On Wednesday, Ian Begley writes that the Nets as well as the Knicks have been looking at Zach LaVine as a potential trade target, but that comes with a big caveat: are the Bulls willing to part with LaVine who in normal circumstances would be a franchise building block? Particularly with a new GM in charge.
Per SNY sources, both teams have done background work on LaVine to be prepared for the possibility that Chicago ends up listening to trade offers on the 25-year-old guard.
It’s fair to say that the Bulls, who have a new team president in Arturas Karsinovas, have yet to find a long-term solution on the coaching sidelines nor have they been successful in surrounding LaVine with talent in recent years. If that instability continues, would LaVine look to leave Chicago when he hits free agency? If so, the Bulls would probably be open to trading him instead of losing him for nothing.

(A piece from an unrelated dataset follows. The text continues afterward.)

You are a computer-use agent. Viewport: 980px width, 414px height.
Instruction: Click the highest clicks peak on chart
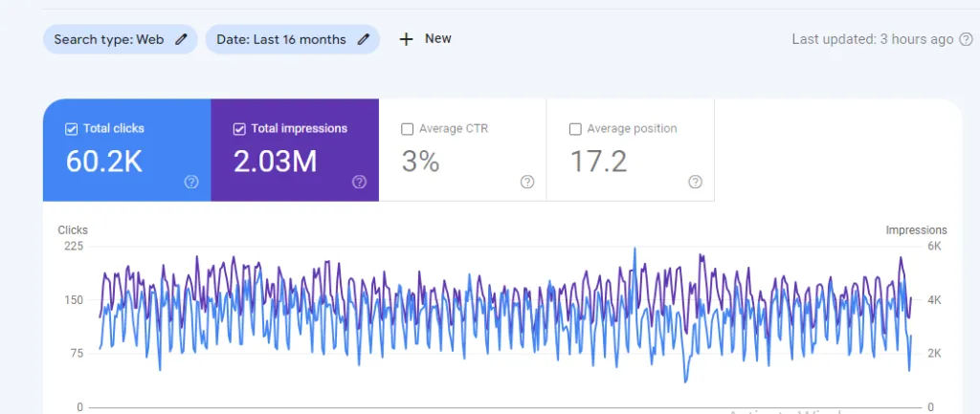click(x=635, y=249)
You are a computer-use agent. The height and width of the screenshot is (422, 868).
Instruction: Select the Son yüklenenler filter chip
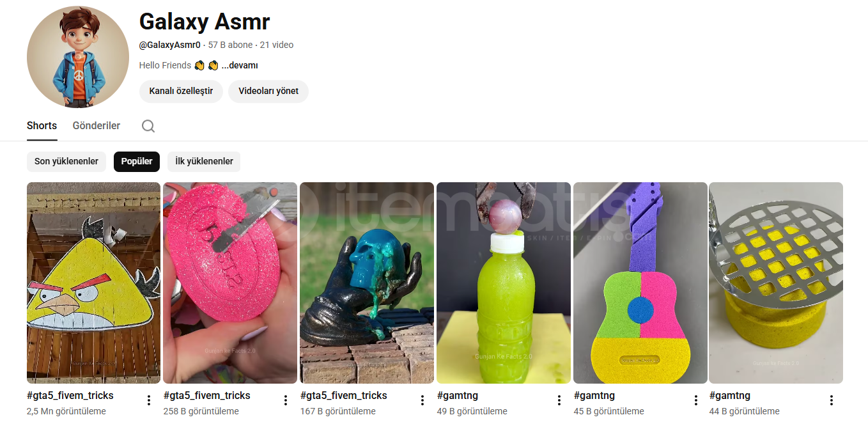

LaVine, at 25, is a legitimate star, a two-time Dunk Contest winner. He averaged 25.5 points, 4.8 rebounds, 4.2 assists and 1.5 steals last season for the Bulls. He hit 38 percent of his 3-point attempts and 49.7 percent of his two-point attempts. He has had injury issues, but they appear to be behind him. He played in 60 of the Bulls’ 65 games after missing more than 100 games the three previous years, mainly due to issues with his ACL.
Is he happy in Chicago? It’s hard to know now that Karnisovas is on board, but two years ago, he did agree to a Kings offer sheet, which the Bulls matched.
That contract would be an investment. He’s owed just short of $40 million over the next two seasons, with no player or team options. Like Bradley Beal, he would require a big offer that would certainly have to include a young player or players, draft picks etc., etc. The Knicks with their surfeit of picks —seven first-round picks over the next four drafts — might have a better shot if the Bulls really want to rebuild but the Nets still have all the usual suspects: Caris LeVert, Jarrett Allen, Spencer Dinwiddie, etc. They will have five firsts in the next four drafts.
There are, of course, other discussions about whether LaVine would fit better with Kevin Durant and Kyrie Irving than LeVert or other potential third stars. More than one pundit, led by John Hollinger and Adrian Wojnarowski think LeVert could be the “third star” with Hollinger suggesting not long ago that the Nets have enough offensive firepower and instead should think about adding a first-line defender. LaVine doesn’t qualify.
So when can teams start making trades again? Team outside the “bubble” are free to do so now and as the 22 teams depart Orlando, with their seasons over, they too can begin to engage. However, the more likely scenario is that teams will wait till the Draft and free agency, which is still nearly three months away. Keep your powder dry.